Cette facilité a pour conséquence concrète de diminuer substantiellement le montant des ressources dont l'étranger doit justifier pour son séjour en France, séjour luimême limité à trois mois au plus. A la différence d'un voyage touristique par exemple, le titulaire d'un certificat d'hébergement n'a pas à justifier d'une réservation hôtelière, et il peut faire état d'un niveau de ressources réduit.

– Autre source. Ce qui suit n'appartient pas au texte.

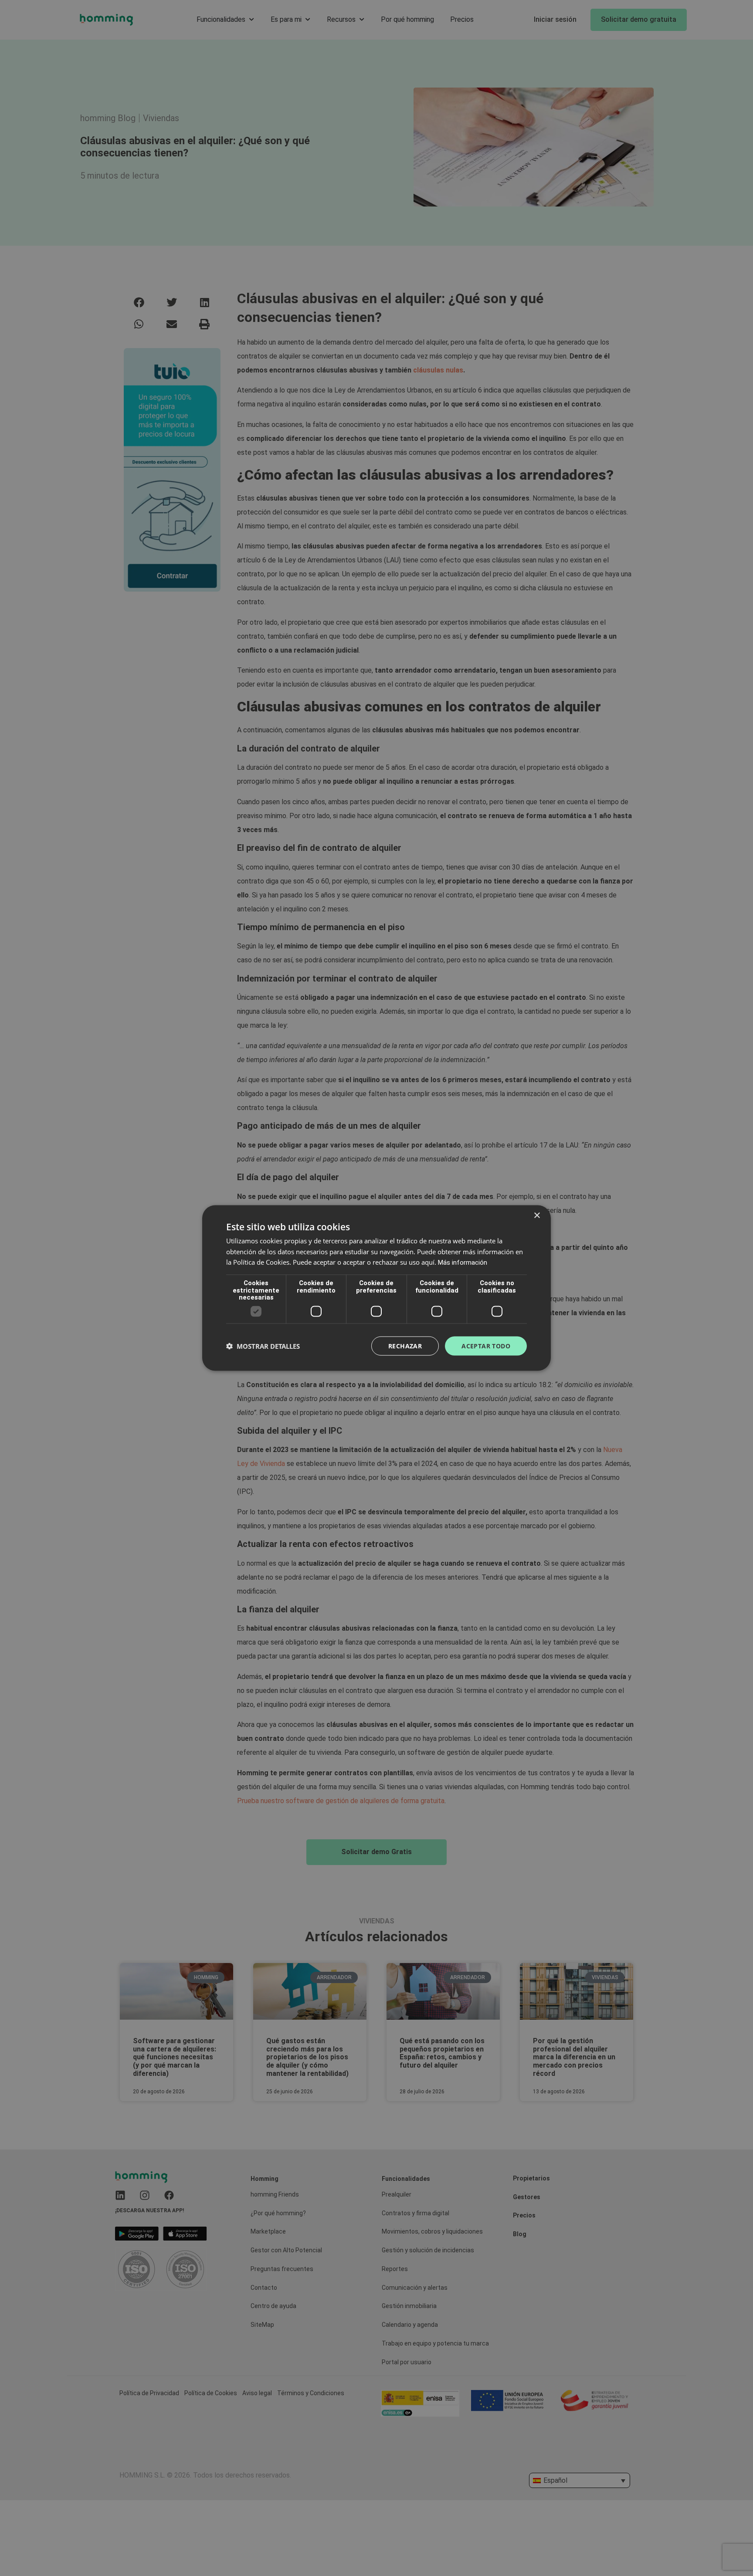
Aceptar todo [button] (485, 1345)
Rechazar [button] (405, 1345)
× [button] (536, 1215)
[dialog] (376, 1288)
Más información (462, 1262)
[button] (263, 1346)
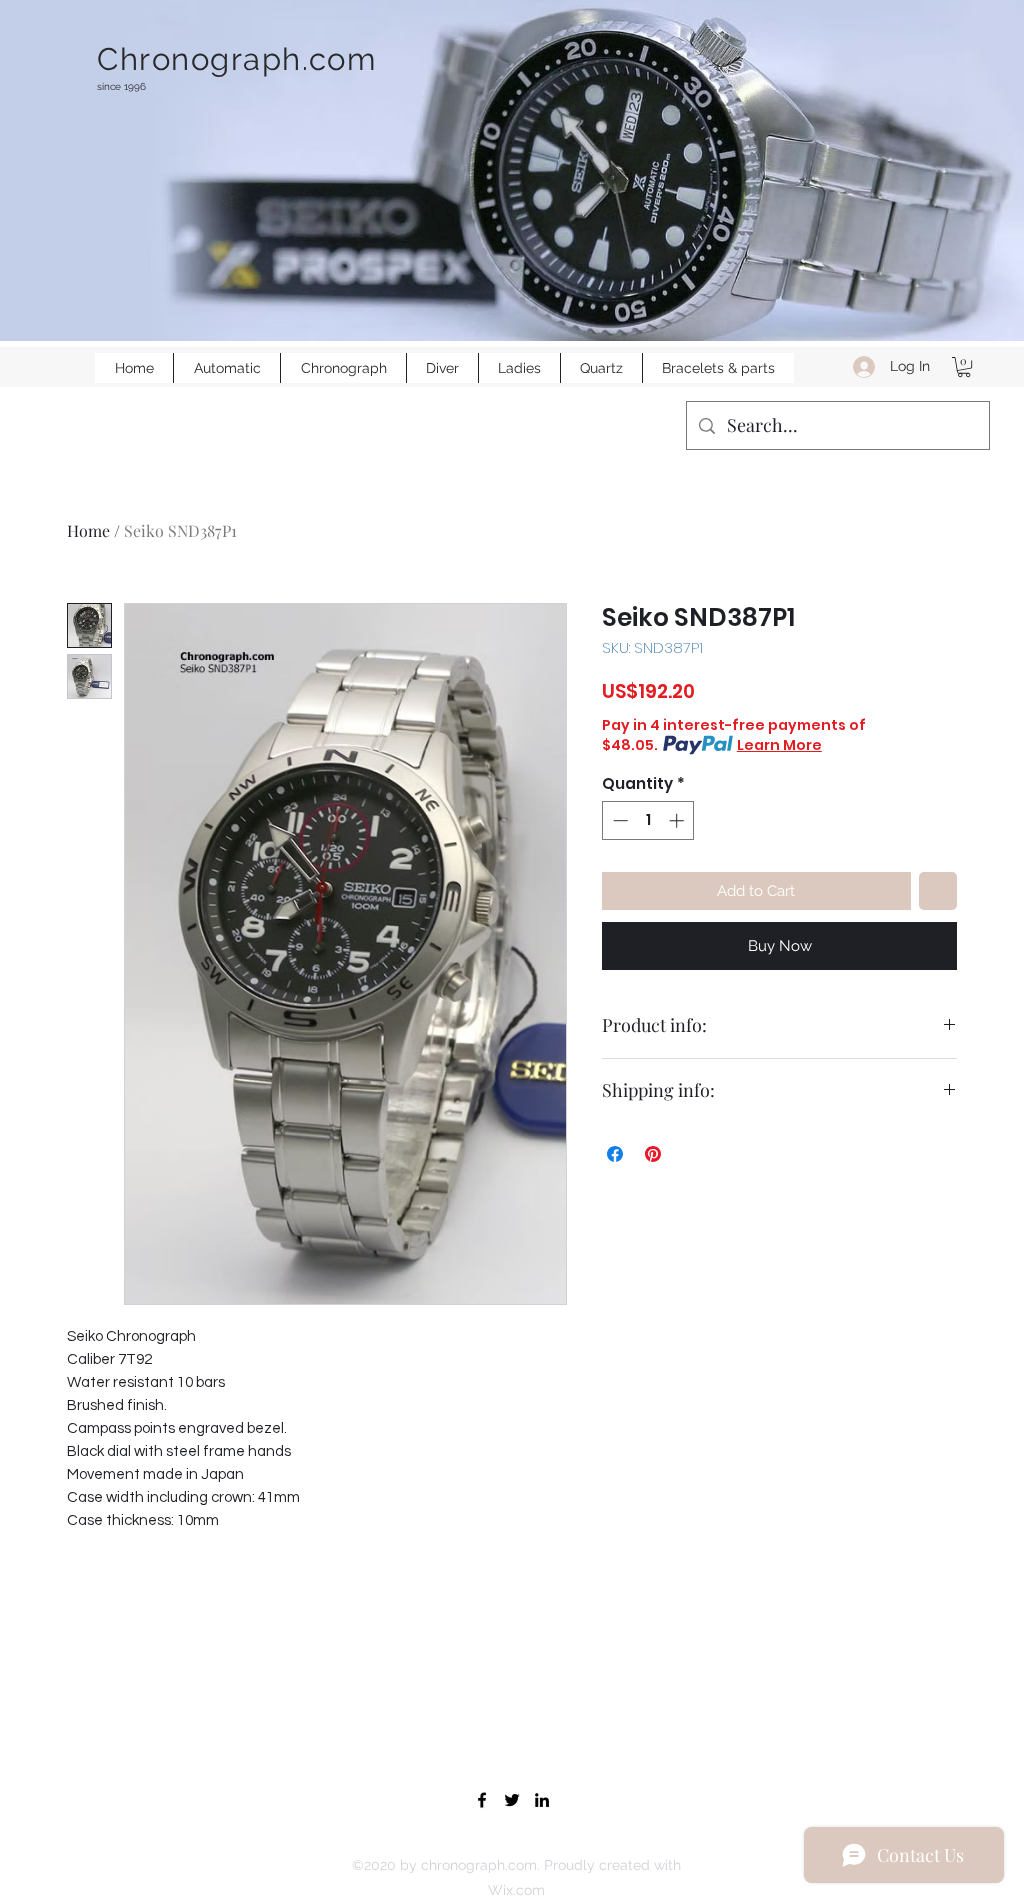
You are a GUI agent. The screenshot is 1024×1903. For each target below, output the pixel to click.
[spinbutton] (648, 820)
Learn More (779, 745)
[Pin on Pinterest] (653, 1154)
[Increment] (678, 820)
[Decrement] (618, 820)
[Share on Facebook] (615, 1154)
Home (88, 530)
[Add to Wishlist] (938, 891)
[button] (964, 367)
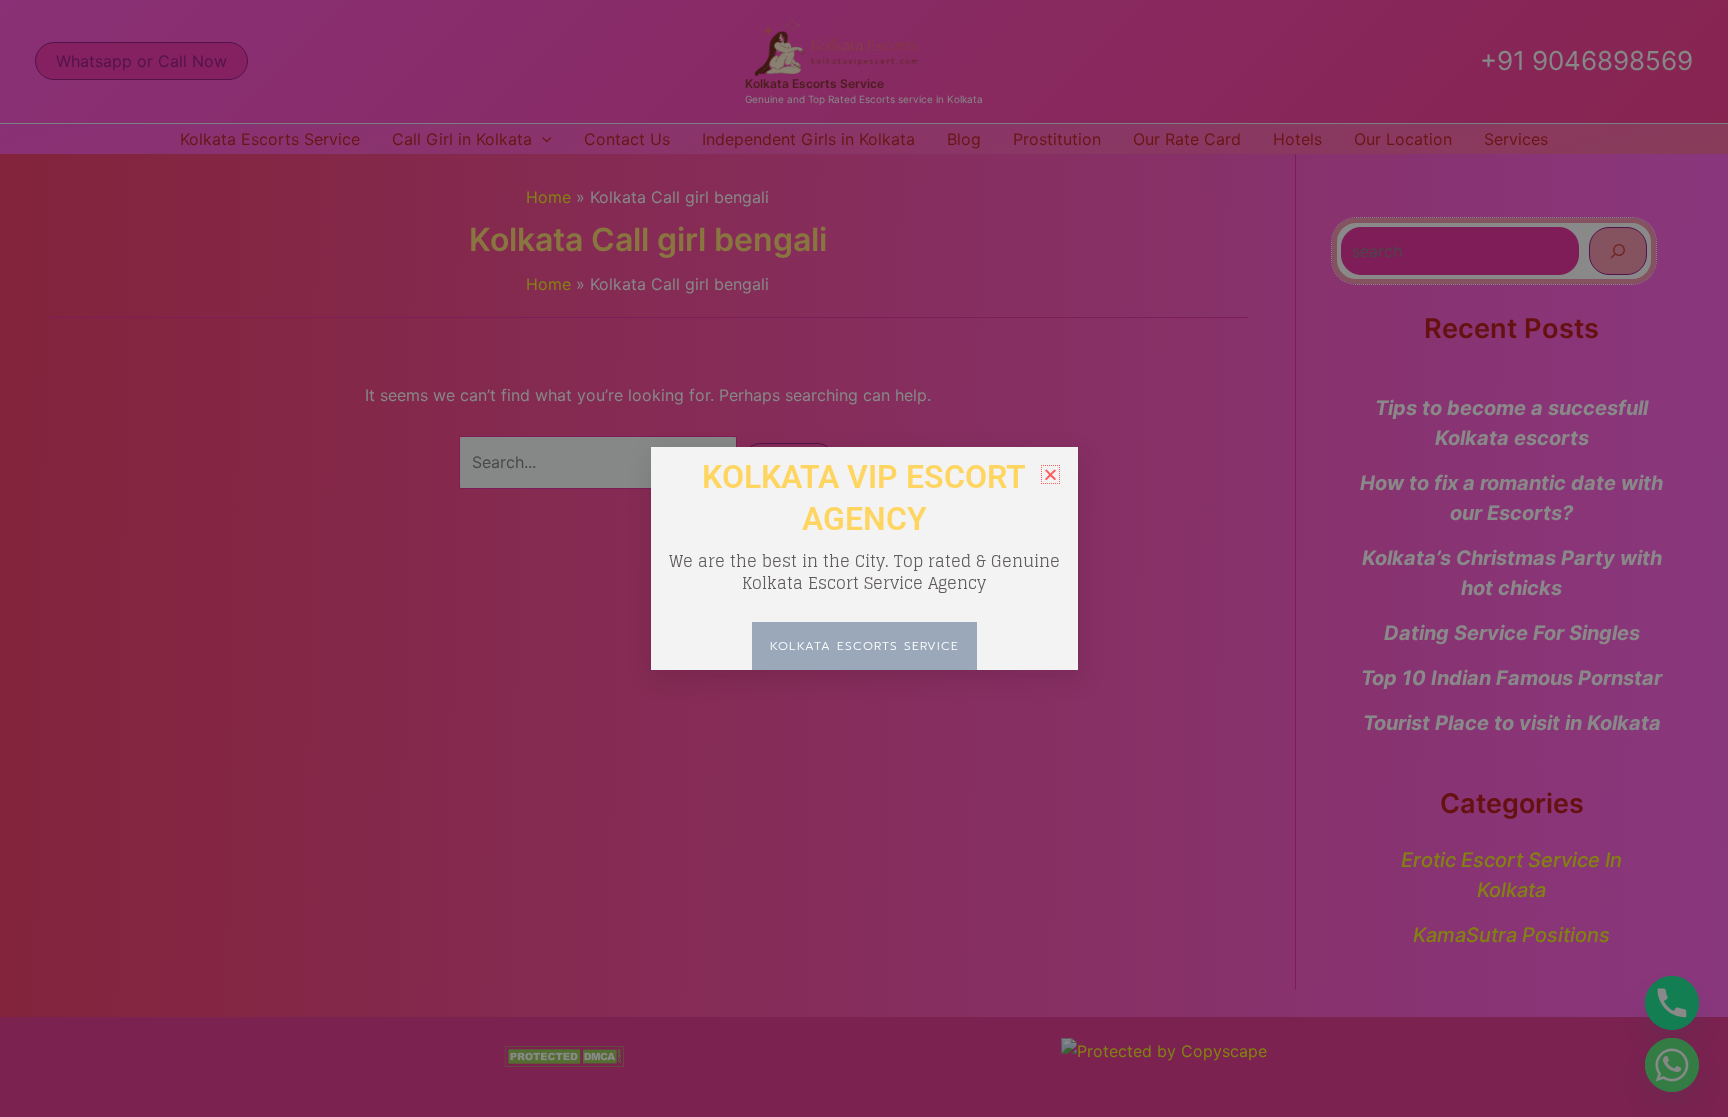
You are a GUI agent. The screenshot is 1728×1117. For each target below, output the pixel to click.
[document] (864, 558)
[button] (1050, 474)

Le certificat d'hébergement permet ainsi à des étrangers ne disposant pas de ressources importantes d'obtenir un visa > afin de se rendre en France à titre privé, par exemple dans le cadre d'une visite familiale ou bien pour y rencontrer des relations.
b) Cette facilité joue non pas à l'encontre, mais bien en faveur des visiteurs étrangers. Toutefois, il convient d'éviter qu'elle ne donne lieu à des dévoiements. Or l'expérience a montré que, depuis sa création en 1982, le certificat d'hébergement avait effectivement donné lieu à de tels abus. Telle est bien la raison pour laquelle le décret du 27 mai 1982 a été substantiellement révisé par un décret du 30 août 1991, qui a notamment prévu la présentation personnelle de l'hébergeant en mairie, les contrôles que celle-ci effectue sur les demandes et la possibilité d'une visite domiciliaire de l'Office des migrations internationales.
Force est pourtant de reconnaître que le résultat n'est pas entièrement satisfaisant.
Les détournements de procédure que la disposition critiquée vise à conjurer peuvent s'illustrer à travers les quatre exemples suivants :
- dans une commune des Yvelines, un même hébergeant a souscrit 27 certificats d'hébergement en une seule année, au bénéfice de ressortissants dont l'expérience a montré, après une enquête de police, qu'aucun ne s'était rendu au domicile de l'hébergeant ;
- dans une autre commune, en 1995, neuf certificats d'hébergement ont été souscrits et huit en janvier de l'année suivante au bénéfice du même hébergeant ;
- troisième exemple : des demandes multiples de certificats d'hébergement ont été souscrites par un même hébergeant au bénéfice de jeunes filles, dans des circonstances permettant de présumer, comme la suite l'établit, la constitution d'un réseau de prostitution ;
- un dernier exemple de détournement de procédure est la souscription de certificats d'hébergement par un ressortissant pour recevoir ses enfants,
alors que ceux-ci résidaient déjà régulièrement en France, ce qui laisse à penser que les certificats d'hébergement ont été souscrits au bénéfice d'étrangers mineurs rentrant irrégulièrement en France sous une fausse identité.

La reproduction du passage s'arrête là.